樋泉克夫教授コラム

~川柳~ 
《去下海 土地売買 賺多銭》⇒《アラ稼ぎ 手っ取り早いは 不動産》

  【知道中国 545回】            一一・三・念二

     ――算数教育もまた政治教育そのものなんです

     『談談小学算術応用題教学』(張季芳編著 湖北人民出版社 1956年)

 この本出版1年後の1957年10月に人類初の人工衛星を打ち上げ、時をおかずに1ヵ月後の11月4日にはライカ犬を人工衛星に乗せ、全世界をアッといわせた。4年後の61年には人類初の宇宙飛行士という栄誉を担うことになるガガーリンがボストーク1号で宇宙に飛び出す。まさに宇宙時代の幕を開け、宇宙開発・軍事技術・先端科学などの分野でアメリカの高い鼻をへし折り、ソ連は社会主義の優位を内外に強烈にみせつけた。  
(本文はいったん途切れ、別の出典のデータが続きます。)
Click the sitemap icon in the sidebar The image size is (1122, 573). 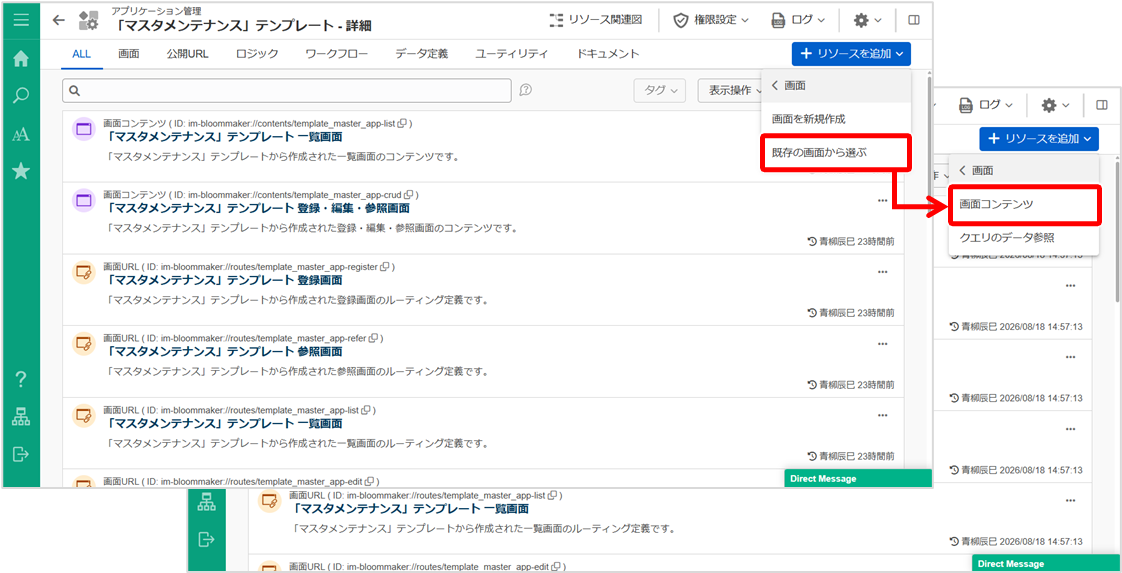point(21,418)
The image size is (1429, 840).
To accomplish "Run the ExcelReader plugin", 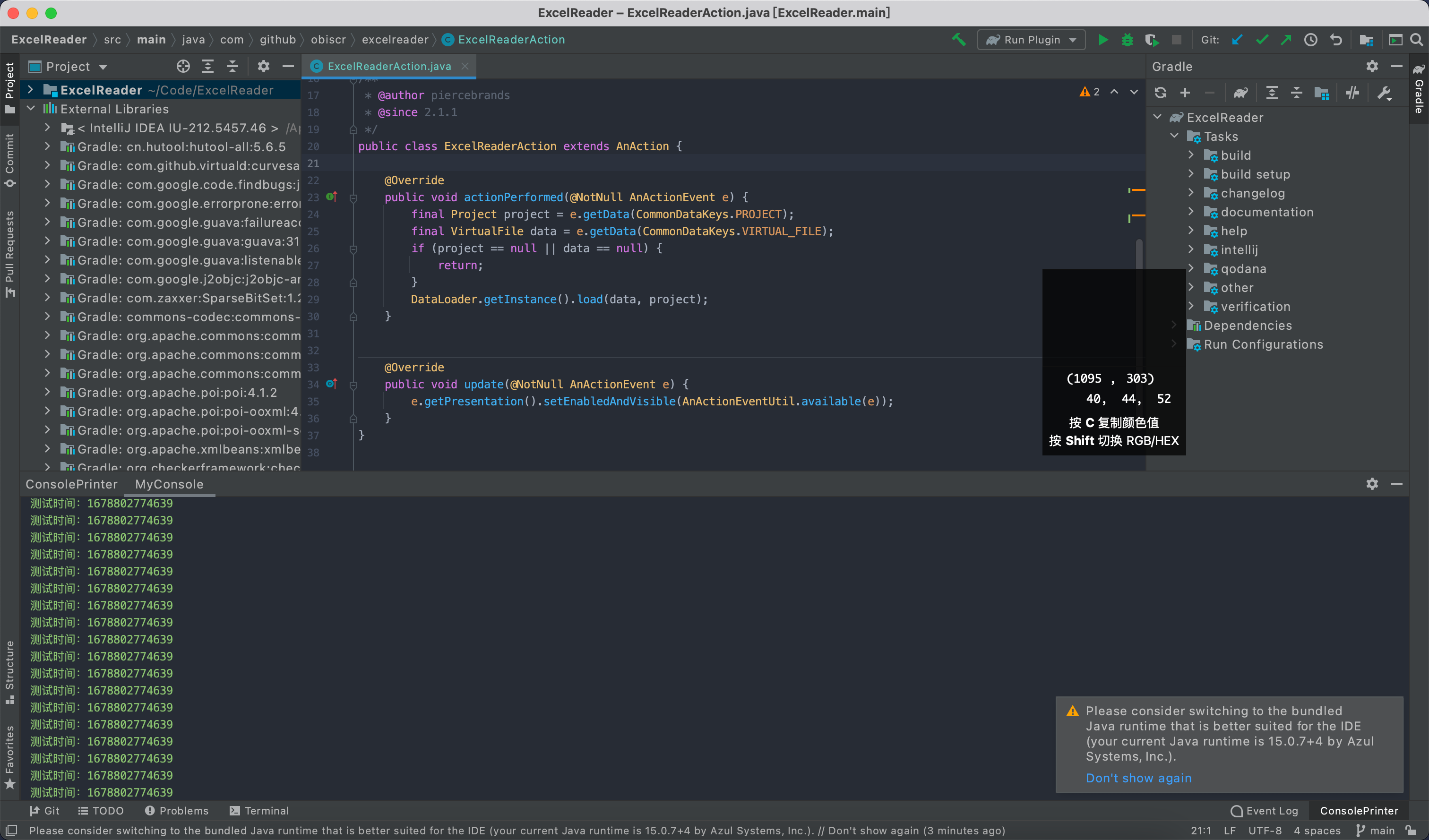I will coord(1102,40).
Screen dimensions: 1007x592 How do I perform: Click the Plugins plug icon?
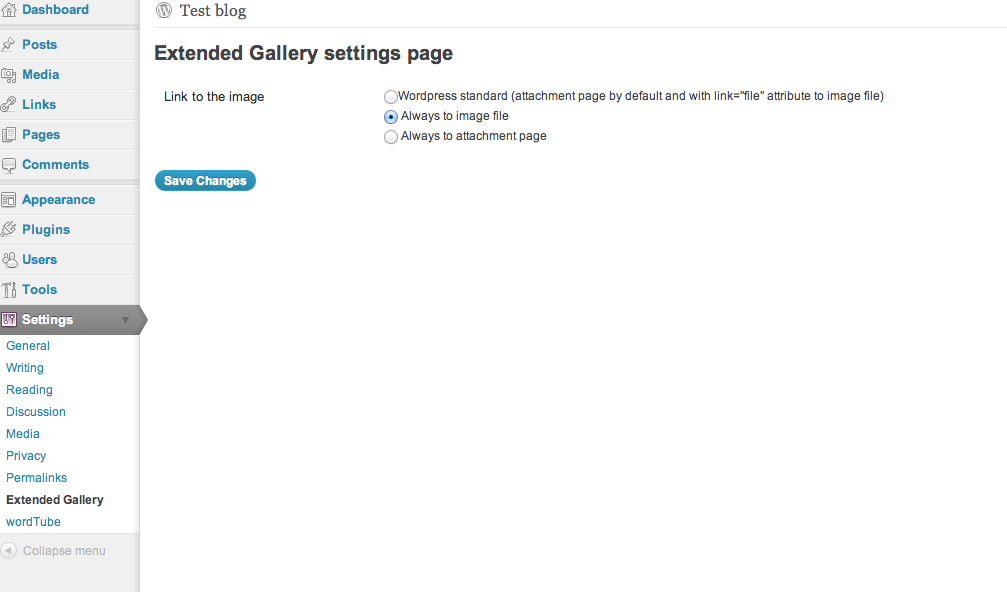click(8, 229)
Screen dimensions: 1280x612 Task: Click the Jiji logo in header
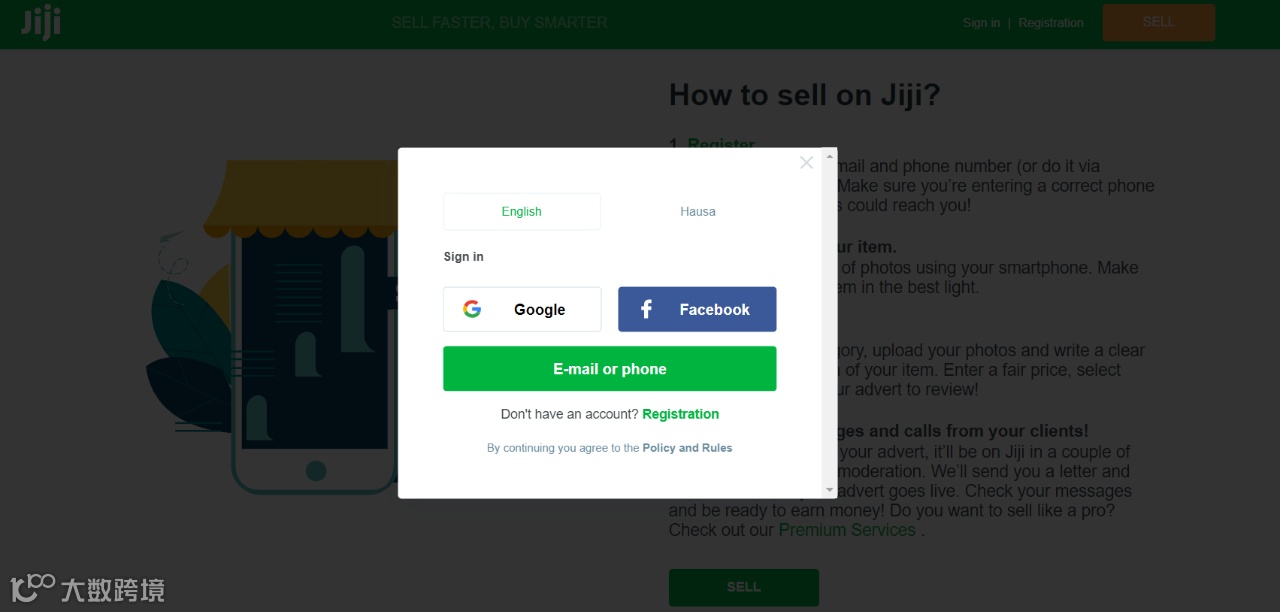pyautogui.click(x=41, y=22)
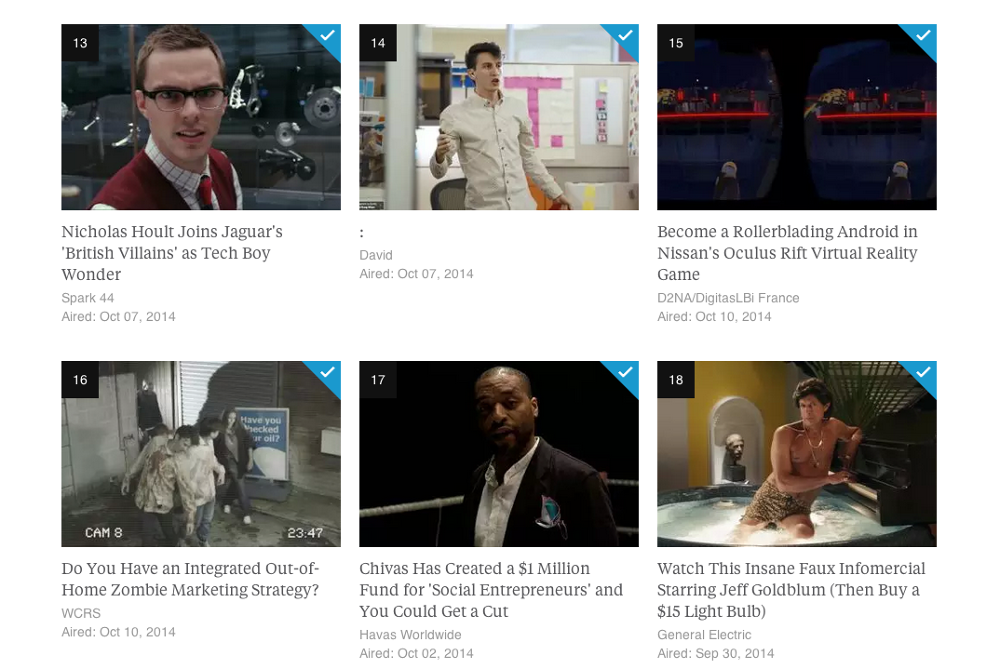
Task: Click the number 13 badge
Action: [x=80, y=43]
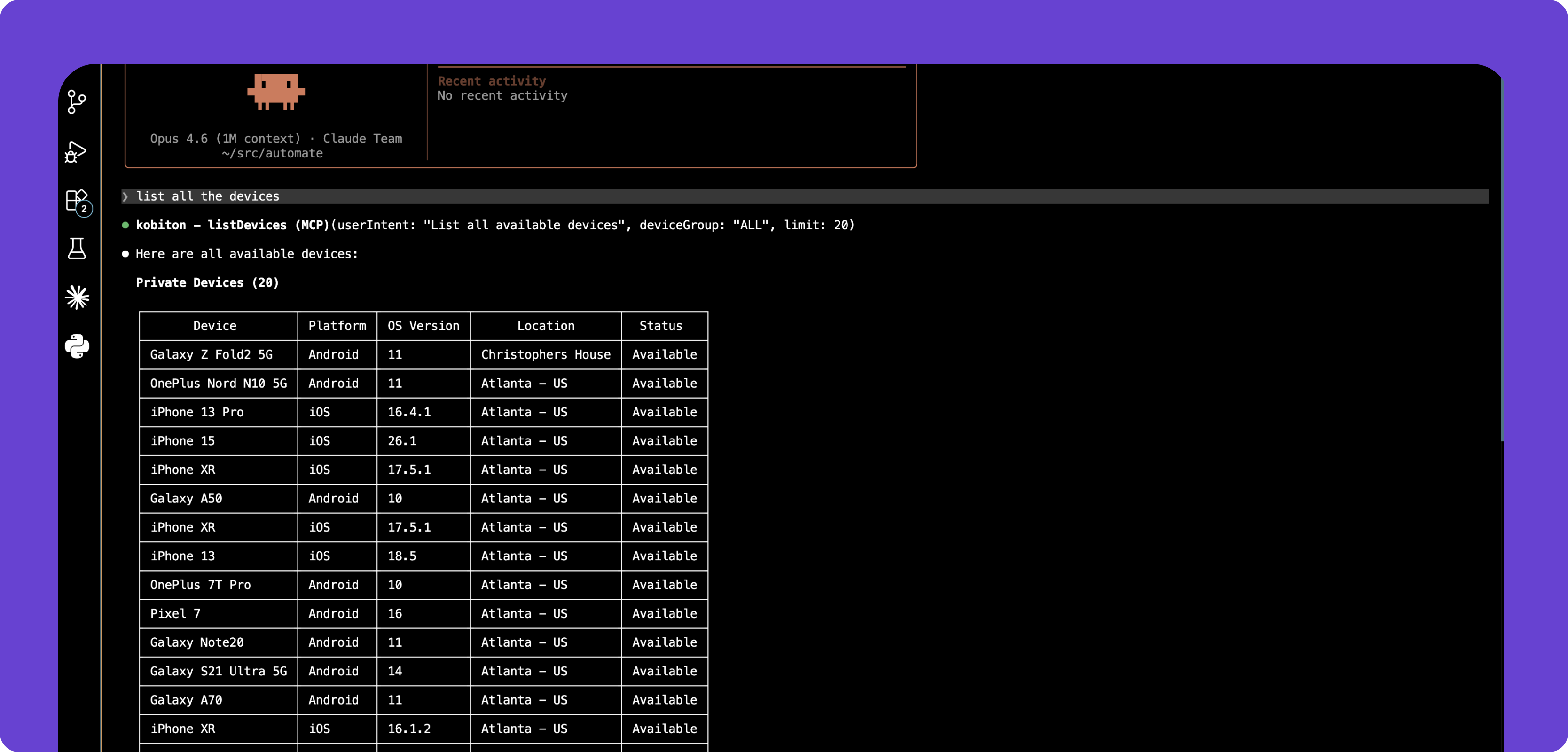Screen dimensions: 1568x752
Task: Click the prompt chevron before 'list all'
Action: coord(125,196)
 ソ連を先頭に、社会主義陣営は民生を犠牲にしてまでも必死になって科学技術振興に取り組む。それもこれも、社会主義の完全勝利を目指して。中国もまた例外ではなく、小学校でも科学技術の柱となる算数教育に力点が置かれたのだ。

 そんな重要な任務を帯びた算数教育に当たる教員に、応用問題作成の際の心構え、応用問題の持つ高貴な使命を叩き込もうというのが、この本の狙いである。かくして「算数は全面発展という教育方針を貫徹するための重要な学科の1つであり、小学校の全ての教育に服務するものである。算数に関する教学上の任務とは、小学校における算数の目的と任務を確固として貫徹させることに尽きる」と主張する。ならば問題となるのが「小学校における算数の目的と任務」ということだろうが、この本は、それを次の3点に絞る。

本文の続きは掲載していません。